### [Exercise brief]
Pull every line with the word "section" out of the entries below.

[[ Exercise inputs, beginning ]]

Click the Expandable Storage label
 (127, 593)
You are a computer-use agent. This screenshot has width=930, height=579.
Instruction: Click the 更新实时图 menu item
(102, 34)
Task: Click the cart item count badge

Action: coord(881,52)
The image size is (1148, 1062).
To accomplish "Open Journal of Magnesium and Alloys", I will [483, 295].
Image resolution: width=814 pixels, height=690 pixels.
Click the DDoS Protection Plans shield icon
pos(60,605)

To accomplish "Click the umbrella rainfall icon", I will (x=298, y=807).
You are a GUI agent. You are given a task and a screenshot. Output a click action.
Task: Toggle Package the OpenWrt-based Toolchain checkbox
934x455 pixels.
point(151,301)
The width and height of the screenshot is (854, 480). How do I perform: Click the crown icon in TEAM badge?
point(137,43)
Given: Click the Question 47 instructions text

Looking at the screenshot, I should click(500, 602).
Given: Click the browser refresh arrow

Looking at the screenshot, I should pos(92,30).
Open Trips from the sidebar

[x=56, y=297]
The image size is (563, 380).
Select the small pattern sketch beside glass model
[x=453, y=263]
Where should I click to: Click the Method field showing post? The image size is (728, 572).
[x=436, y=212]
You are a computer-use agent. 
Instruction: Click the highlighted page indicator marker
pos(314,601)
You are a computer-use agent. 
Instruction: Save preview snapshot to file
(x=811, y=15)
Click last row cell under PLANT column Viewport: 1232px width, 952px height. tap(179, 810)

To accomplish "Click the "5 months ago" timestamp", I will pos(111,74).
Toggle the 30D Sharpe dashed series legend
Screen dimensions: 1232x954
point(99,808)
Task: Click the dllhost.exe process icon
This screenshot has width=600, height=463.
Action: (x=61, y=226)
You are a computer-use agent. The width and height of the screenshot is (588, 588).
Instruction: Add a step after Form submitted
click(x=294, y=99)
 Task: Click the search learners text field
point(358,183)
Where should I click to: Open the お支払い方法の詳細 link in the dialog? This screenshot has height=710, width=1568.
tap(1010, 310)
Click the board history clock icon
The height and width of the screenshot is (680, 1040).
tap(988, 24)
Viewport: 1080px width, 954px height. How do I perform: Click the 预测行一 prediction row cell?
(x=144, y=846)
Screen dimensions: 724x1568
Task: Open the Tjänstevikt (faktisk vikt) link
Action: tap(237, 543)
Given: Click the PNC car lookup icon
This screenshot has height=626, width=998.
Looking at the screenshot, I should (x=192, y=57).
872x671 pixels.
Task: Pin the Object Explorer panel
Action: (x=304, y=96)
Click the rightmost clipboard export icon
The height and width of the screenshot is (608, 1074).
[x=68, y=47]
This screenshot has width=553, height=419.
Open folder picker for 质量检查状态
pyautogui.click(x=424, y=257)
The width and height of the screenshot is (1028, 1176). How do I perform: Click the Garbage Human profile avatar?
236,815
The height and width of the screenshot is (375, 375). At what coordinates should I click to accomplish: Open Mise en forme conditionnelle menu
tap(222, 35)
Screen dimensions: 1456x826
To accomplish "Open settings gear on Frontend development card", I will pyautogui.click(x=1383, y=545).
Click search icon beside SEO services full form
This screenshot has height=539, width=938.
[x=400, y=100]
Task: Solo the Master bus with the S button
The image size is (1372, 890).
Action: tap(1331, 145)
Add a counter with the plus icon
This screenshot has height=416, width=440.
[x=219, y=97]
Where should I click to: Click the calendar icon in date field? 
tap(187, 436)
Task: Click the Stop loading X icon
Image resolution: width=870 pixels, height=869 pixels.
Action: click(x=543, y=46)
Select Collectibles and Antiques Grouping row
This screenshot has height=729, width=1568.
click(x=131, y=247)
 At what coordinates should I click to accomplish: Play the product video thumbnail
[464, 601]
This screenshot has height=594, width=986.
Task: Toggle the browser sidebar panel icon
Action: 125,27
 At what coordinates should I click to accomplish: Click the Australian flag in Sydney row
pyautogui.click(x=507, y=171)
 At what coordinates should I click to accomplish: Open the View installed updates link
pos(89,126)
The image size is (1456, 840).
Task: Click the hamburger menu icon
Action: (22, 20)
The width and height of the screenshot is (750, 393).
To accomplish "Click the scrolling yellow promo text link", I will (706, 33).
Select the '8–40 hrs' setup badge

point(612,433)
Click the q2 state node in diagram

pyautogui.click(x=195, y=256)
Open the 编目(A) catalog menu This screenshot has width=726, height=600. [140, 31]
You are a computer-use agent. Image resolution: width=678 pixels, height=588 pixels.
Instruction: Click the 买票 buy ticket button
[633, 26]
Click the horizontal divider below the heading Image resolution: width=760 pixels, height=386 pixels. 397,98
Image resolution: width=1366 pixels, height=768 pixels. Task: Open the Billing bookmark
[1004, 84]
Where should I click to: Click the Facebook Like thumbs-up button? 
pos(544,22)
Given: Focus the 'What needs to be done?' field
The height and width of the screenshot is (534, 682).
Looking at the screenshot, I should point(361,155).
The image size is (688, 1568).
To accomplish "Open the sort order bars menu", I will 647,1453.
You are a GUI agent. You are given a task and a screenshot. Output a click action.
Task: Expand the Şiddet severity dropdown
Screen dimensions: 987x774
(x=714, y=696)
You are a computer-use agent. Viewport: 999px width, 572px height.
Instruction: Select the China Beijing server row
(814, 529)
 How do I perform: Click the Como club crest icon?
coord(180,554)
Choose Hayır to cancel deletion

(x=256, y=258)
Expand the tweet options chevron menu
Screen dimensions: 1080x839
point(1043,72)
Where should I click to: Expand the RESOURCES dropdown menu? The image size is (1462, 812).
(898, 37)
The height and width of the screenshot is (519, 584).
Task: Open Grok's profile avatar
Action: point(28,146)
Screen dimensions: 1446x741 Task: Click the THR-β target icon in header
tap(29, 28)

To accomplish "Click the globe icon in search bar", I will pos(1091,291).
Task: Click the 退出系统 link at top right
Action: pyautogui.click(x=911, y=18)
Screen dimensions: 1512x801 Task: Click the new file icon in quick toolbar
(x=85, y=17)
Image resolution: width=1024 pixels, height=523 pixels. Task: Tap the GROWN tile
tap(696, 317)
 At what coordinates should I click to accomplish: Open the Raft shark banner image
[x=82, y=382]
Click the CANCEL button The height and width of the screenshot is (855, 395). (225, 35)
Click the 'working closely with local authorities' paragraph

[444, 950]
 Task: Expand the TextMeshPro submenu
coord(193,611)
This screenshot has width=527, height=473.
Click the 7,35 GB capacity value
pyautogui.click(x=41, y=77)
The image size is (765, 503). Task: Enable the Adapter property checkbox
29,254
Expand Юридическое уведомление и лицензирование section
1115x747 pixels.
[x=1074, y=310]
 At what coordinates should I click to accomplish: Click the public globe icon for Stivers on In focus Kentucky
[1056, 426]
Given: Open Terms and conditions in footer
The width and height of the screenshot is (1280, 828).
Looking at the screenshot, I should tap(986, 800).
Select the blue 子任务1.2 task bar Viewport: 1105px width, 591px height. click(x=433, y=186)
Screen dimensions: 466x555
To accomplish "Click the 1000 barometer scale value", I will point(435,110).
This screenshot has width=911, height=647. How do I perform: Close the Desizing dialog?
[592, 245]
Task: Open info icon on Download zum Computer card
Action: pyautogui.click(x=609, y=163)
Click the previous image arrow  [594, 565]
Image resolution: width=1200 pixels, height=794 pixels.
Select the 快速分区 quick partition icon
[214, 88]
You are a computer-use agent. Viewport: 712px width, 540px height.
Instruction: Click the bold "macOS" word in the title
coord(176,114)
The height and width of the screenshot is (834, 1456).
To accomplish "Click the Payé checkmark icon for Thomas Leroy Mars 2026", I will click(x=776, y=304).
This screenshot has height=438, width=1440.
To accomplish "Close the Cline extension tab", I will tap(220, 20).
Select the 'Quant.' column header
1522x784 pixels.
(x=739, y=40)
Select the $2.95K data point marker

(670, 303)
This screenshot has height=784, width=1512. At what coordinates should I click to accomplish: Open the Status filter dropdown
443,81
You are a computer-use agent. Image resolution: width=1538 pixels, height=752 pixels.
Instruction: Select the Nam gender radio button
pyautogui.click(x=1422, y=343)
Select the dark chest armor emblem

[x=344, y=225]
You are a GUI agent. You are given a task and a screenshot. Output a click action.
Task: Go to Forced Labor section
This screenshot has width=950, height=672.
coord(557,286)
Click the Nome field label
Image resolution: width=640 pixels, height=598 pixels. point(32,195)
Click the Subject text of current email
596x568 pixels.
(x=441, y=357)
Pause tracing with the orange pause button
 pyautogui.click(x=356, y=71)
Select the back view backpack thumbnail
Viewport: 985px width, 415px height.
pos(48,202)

[[ Exercise inputs, end ]]

### [Answer to the exercise]
Expand Юридическое уведомление и лицензирование section
Task: Go to Forced Labor section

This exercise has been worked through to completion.